Exercise goal: Starting at the first line and ending at the last, reproduce the records below exactly.

Task inputs:
***
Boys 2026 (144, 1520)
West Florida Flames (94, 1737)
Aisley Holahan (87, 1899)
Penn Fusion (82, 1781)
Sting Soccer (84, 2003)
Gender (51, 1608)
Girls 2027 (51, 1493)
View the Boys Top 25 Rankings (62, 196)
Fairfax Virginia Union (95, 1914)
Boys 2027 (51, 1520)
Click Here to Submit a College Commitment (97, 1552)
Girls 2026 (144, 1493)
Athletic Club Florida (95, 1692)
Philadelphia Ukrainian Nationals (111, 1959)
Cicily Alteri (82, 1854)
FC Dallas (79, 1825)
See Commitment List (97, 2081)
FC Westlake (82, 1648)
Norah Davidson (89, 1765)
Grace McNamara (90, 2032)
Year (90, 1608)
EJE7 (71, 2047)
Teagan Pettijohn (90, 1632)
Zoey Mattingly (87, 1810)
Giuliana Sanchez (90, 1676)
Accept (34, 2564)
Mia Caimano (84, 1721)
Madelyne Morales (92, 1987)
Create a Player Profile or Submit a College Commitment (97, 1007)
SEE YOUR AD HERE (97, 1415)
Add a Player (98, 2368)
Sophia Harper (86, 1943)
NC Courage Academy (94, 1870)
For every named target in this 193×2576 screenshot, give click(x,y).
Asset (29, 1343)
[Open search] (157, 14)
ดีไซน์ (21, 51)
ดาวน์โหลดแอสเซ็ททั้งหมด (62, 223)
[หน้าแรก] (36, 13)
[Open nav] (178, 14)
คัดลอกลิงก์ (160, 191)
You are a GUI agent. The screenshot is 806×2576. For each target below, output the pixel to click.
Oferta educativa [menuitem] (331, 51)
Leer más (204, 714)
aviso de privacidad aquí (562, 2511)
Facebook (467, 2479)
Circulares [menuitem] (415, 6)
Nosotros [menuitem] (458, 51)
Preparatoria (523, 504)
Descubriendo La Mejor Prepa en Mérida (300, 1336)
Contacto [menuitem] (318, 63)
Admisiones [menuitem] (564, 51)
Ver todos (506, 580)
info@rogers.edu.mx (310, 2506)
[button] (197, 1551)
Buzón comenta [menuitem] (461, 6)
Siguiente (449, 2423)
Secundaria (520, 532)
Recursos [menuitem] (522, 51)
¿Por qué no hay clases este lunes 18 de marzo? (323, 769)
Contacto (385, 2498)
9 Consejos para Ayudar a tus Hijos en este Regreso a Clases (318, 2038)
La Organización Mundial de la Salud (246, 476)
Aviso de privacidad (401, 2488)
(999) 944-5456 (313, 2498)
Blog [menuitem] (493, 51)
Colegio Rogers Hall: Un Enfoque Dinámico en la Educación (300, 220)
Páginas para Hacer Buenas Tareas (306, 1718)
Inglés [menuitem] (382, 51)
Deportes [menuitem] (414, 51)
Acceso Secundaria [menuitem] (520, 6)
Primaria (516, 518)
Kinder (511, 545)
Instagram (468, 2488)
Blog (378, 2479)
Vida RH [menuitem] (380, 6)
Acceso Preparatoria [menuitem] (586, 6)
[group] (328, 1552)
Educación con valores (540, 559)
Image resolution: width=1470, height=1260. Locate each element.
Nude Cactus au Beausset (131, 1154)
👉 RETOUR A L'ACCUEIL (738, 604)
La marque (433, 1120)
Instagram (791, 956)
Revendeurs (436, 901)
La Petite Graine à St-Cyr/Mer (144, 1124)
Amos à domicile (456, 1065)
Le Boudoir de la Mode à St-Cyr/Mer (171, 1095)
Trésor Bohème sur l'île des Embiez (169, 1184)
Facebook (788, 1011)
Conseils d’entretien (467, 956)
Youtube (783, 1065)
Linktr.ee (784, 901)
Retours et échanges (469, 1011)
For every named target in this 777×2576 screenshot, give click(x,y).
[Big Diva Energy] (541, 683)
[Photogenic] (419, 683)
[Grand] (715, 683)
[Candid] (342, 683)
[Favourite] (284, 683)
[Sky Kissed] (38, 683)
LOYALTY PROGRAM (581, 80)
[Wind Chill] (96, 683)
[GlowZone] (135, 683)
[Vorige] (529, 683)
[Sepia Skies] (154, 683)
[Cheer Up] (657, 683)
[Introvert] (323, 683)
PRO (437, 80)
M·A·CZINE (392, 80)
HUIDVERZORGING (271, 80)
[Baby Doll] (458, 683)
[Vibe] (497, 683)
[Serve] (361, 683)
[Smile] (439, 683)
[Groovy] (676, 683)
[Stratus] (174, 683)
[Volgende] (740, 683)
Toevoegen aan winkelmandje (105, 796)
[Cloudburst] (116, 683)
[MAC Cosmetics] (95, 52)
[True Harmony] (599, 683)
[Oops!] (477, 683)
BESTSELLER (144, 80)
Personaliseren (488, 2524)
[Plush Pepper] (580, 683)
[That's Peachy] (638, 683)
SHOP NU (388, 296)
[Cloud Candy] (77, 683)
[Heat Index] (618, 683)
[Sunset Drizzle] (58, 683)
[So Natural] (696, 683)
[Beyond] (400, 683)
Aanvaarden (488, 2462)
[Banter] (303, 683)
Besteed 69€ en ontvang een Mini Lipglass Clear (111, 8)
***
Final answer:
Boys 2026 (144, 1520)
West Florida Flames (94, 1737)
Aisley Holahan (87, 1899)
Penn Fusion (82, 1781)
Sting Soccer (84, 2003)
Gender (51, 1608)
Girls 2027 (51, 1493)
View the Boys Top 25 Rankings (62, 196)
Fairfax Virginia Union (95, 1914)
Boys 2027 (51, 1520)
Click Here to Submit a College Commitment (97, 1552)
Girls 2026 (144, 1493)
Athletic Club Florida (95, 1692)
Philadelphia Ukrainian Nationals (111, 1959)
Cicily Alteri (82, 1854)
FC Dallas (79, 1825)
See Commitment List (97, 2081)
FC Westlake (82, 1648)
Norah Davidson (89, 1765)
Grace McNamara (90, 2032)
Year (90, 1608)
EJE7 (71, 2047)
Teagan Pettijohn (90, 1632)
Zoey Mattingly (87, 1810)
Giuliana Sanchez (90, 1676)
Accept (34, 2564)
Mia Caimano (84, 1721)
Madelyne Morales (92, 1987)
Create a Player Profile or Submit a College Commitment (97, 1007)
SEE YOUR AD HERE (97, 1415)
Add a Player (98, 2368)
Sophia Harper (86, 1943)
NC Courage Academy (94, 1870)
For every named target in this 193×2576 screenshot, give click(x,y).
Asset (29, 1343)
[Open search] (157, 14)
ดีไซน์ (21, 51)
ดาวน์โหลดแอสเซ็ททั้งหมด (62, 223)
[หน้าแรก] (36, 13)
[Open nav] (178, 14)
คัดลอกลิงก์ (160, 191)
You are a GUI agent. The screenshot is 806×2576. For each target below, output the pixel to click.
Oferta educativa [menuitem] (331, 51)
Leer más (204, 714)
aviso de privacidad aquí (562, 2511)
Facebook (467, 2479)
Circulares [menuitem] (415, 6)
Nosotros [menuitem] (458, 51)
Preparatoria (523, 504)
Descubriendo La Mejor Prepa en Mérida (300, 1336)
Contacto [menuitem] (318, 63)
Admisiones [menuitem] (564, 51)
Ver todos (506, 580)
info@rogers.edu.mx (310, 2506)
[button] (197, 1551)
Buzón comenta [menuitem] (461, 6)
Siguiente (449, 2423)
Secundaria (520, 532)
Recursos [menuitem] (522, 51)
¿Por qué no hay clases este lunes 18 de marzo? (323, 769)
Contacto (385, 2498)
9 Consejos para Ayudar a tus Hijos en este Regreso a Clases (318, 2038)
La Organización Mundial de la Salud (246, 476)
Aviso de privacidad (401, 2488)
(999) 944-5456 (313, 2498)
Blog [menuitem] (493, 51)
Colegio Rogers Hall: Un Enfoque Dinámico en la Educación (300, 220)
Páginas para Hacer Buenas Tareas (306, 1718)
Inglés [menuitem] (382, 51)
Deportes [menuitem] (414, 51)
Acceso Secundaria [menuitem] (520, 6)
Primaria (516, 518)
Kinder (511, 545)
Instagram (468, 2488)
Blog (378, 2479)
Vida RH [menuitem] (380, 6)
Acceso Preparatoria [menuitem] (586, 6)
[group] (328, 1552)
Educación con valores (540, 559)
Image resolution: width=1470, height=1260. Locate each element.
Nude Cactus au Beausset (131, 1154)
👉 RETOUR A L'ACCUEIL (738, 604)
La marque (433, 1120)
Instagram (791, 956)
Revendeurs (436, 901)
La Petite Graine à St-Cyr/Mer (144, 1124)
Amos à domicile (456, 1065)
Le Boudoir de la Mode à St-Cyr/Mer (171, 1095)
Trésor Bohème sur l'île des Embiez (169, 1184)
Facebook (788, 1011)
Conseils d’entretien (467, 956)
Youtube (783, 1065)
Linktr.ee (784, 901)
Retours et échanges (469, 1011)
For every named target in this 777×2576 screenshot, give click(x,y).
[Big Diva Energy] (541, 683)
[Photogenic] (419, 683)
[Grand] (715, 683)
[Candid] (342, 683)
[Favourite] (284, 683)
[Sky Kissed] (38, 683)
LOYALTY PROGRAM (581, 80)
[Wind Chill] (96, 683)
[GlowZone] (135, 683)
[Vorige] (529, 683)
[Sepia Skies] (154, 683)
[Cheer Up] (657, 683)
[Introvert] (323, 683)
PRO (437, 80)
M·A·CZINE (392, 80)
HUIDVERZORGING (271, 80)
[Baby Doll] (458, 683)
[Vibe] (497, 683)
[Serve] (361, 683)
[Smile] (439, 683)
[Groovy] (676, 683)
[Stratus] (174, 683)
[Volgende] (740, 683)
Toevoegen aan winkelmandje (105, 796)
[Cloudburst] (116, 683)
[MAC Cosmetics] (95, 52)
[True Harmony] (599, 683)
[Oops!] (477, 683)
BESTSELLER (144, 80)
Personaliseren (488, 2524)
[Plush Pepper] (580, 683)
[That's Peachy] (638, 683)
SHOP NU (388, 296)
[Cloud Candy] (77, 683)
[Heat Index] (618, 683)
[Sunset Drizzle] (58, 683)
[So Natural] (696, 683)
[Beyond] (400, 683)
Aanvaarden (488, 2462)
[Banter] (303, 683)
Besteed 69€ en ontvang een Mini Lipglass Clear (111, 8)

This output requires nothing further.